Keywords:  Penicillium; invasive fungal infection; leukemia; lymphoma; transplant

Year:  2021        PMID: 34258314      PMCID: PMC8271139          DOI: 10.1093/ofid/ofab265

Source DB:  PubMed          Journal:  Open Forum Infect Dis        ISSN: 2328-8957            Impact factor:   3.835


Penicillium is a genus of fungi consisting of >300 species that are ubiquitous, often found in soil, vegetation, air, and various food products [1]. The wide distribution of Penicillium species in the environment makes it a common airborne contaminant in culture specimens. Talaromyces marneffei previously belonged to the genus Penicillium and was the most common species in this genus responsible for clinical infection, which is often disseminated, manifesting with symptoms varying from skin lesions to respiratory failure and circulatory collapse [1]. Non-marneffei species are increasingly recognized as a rare cause of invasive infection, often in the immunosuppressed population, including those patients with hematologic malignancy, and less often in nonimmunosuppressed patients in association with instrumentation. Patients with hematological malignancy are at increased risk of invasive fungal infection, with the highest rates of infection in patients with acute leukemia, where the incidence rates range from 10% to 25% in patients with acute myeloid leukemia (AML) and are as high as 6.5% in patients with acute lymphoblastic leukemia (ALL), based on microbiological data [2]. Within this population, important risk factors for invasive fungal infection include intensive cytotoxic chemotherapy and prolonged neutropenia. While the most common causes of invasive fungal infection in this population include Candida and Aspergillus, infections caused by other molds, including Penicillium species, occur and are clinically impactful, particularly in patients with acute leukemia [2-5]. Invasive infection due to Penicillium species (excluding those due to Talaromyces) is rare; however, opportunistic infections localized to the lungs and disseminated disease have been reported in vulnerable hosts and, in some cases, have been fatal. Because the growth of Penicillium in clinical culture samples is often due to culture contamination or colonization, thorough investigation with pathologic correlation is necessary to delineate invasive infection from culture contamination. Here we describe the first reported case of a localized invasive skin and soft tissue infection due to Penicillium species in an adult with acute myeloid leukemia.

CASE REPORT

A 52-year-old man with AML in remission presented 18 days after completing his second cycle of consolidation chemotherapy with high-dose cytarabine with fever, chills, and malaise, despite taking prophylactic ciprofloxacin, amoxicillin-clavulanate, and famciclovir. He was not taking antifungal prophylaxis before admission. He reported right shin pain, swelling, and redness, which he attributed to striking his leg on a boat trailer 5 days before admission. He denied other localizing symptoms. Examination revealed a 3.0×3.5-centimeter erythematous to violaceous nodule with central ulceration, eschar, and surrounding erythema (Figure 1A). His white blood cell count was 0.13 K/µL, and his absolute neutrophil count was 0. He became neutropenic with an absolute neutrophil count <500 K/µL 12 days before presentation (6 days after completing consolidation chemotherapy). A chest x-ray demonstrated no pulmonary opacities. He was treated with cefepime and vancomycin. One of 2 initial blood cultures grew Staphylococcus haemolyticus, which was believed to be a contaminant. All other blood cultures collected were negative. Serum 1-3-Beta-D glucan (Fungitell 1-3-Beta-D glucan assay, Associates of Cape Cod, East Falmouth, MA, USA) and galactomannan (Platelia Aspergillus Ag, Bio-rad, Hercules, CA, USA) tests returned negative/within normal limits. He continued to have fevers for 3 days, and the erythema around the skin nodule continued to expand.
Figure 1.

A, Right shin nodule with central eschar due to Penicillium cluniae. B, Right shin lesion after antifungal treatment for 4 months.

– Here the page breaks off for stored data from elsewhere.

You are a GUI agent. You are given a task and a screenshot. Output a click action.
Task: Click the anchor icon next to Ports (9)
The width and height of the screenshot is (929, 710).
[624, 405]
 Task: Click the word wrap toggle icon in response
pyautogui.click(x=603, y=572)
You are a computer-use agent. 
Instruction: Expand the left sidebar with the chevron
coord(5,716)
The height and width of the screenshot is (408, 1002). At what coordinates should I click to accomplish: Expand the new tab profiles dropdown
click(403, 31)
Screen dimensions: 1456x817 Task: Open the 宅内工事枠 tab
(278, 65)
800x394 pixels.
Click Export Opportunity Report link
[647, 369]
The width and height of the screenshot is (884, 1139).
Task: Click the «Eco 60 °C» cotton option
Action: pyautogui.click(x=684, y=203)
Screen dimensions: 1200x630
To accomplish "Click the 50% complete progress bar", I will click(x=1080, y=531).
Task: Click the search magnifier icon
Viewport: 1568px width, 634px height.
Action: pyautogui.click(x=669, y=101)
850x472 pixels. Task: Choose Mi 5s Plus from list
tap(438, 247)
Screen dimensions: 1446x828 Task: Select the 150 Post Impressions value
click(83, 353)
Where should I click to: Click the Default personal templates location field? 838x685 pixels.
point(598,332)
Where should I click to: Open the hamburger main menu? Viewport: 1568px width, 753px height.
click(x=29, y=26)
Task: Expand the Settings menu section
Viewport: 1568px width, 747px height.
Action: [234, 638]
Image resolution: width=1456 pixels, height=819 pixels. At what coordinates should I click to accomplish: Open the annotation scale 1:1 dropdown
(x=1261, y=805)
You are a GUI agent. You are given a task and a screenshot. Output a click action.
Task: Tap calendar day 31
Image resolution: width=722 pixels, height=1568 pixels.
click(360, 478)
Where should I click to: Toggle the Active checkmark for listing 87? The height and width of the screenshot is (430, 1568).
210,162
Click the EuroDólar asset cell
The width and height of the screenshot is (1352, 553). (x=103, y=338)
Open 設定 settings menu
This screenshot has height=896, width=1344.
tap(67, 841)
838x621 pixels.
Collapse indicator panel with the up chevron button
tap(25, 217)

A, Right shin nodule with central eschar due to Penicillium cluniae. B, Right shin lesion after antifungal treatment for 4 months. Histologic examination of a punch biopsy of the right shin lesion demonstrated invasive, septate, fungal hyphae with acute-angle branching, forming a nodule of organisms in the interstitial and deep dermis (Figure 2). Subsequent tissue culture grew Penicillium species, which was later identified as P. cluniae, as described below (Figure 3).
Figure 2.

A nodule of delicate fungal elements is highlighted in the mid-dermis at the left edge of the biopsy using Gomori’s methenamine silver stain (A). At higher magnification, a periodic acid Schiff with diastase stain reveals narrow, hyaline, fungal hyphae with frequent septations and predominantly acute-angle branching (B).

Figure 3.

Penicillium cluniae was isolated from the skin biopsy tissue after incubation at 30°C and 35°C on sabouraud dextrose (A and B), inhibitory mold agar, brain heart infusion agar with cycloheximide and gentamicin (C), and sheep blood agar (D) plates. The mold inner surface became gray-blue upon maturation, with a white margin and light reverse (B). Lactophenol cotton blue stain revealed distinct microscopic features: long and thin regularly septate aerial hyphae, with monoverticillate to biverticillate branched “Penicillium-like” conidiophores (E). The conidiophores had smooth-walled long metulae and flask-shaped ampulliform phialides [2–4] with globose to subglobose (rarely ellipsoidal) conidia arranged in short chains (F).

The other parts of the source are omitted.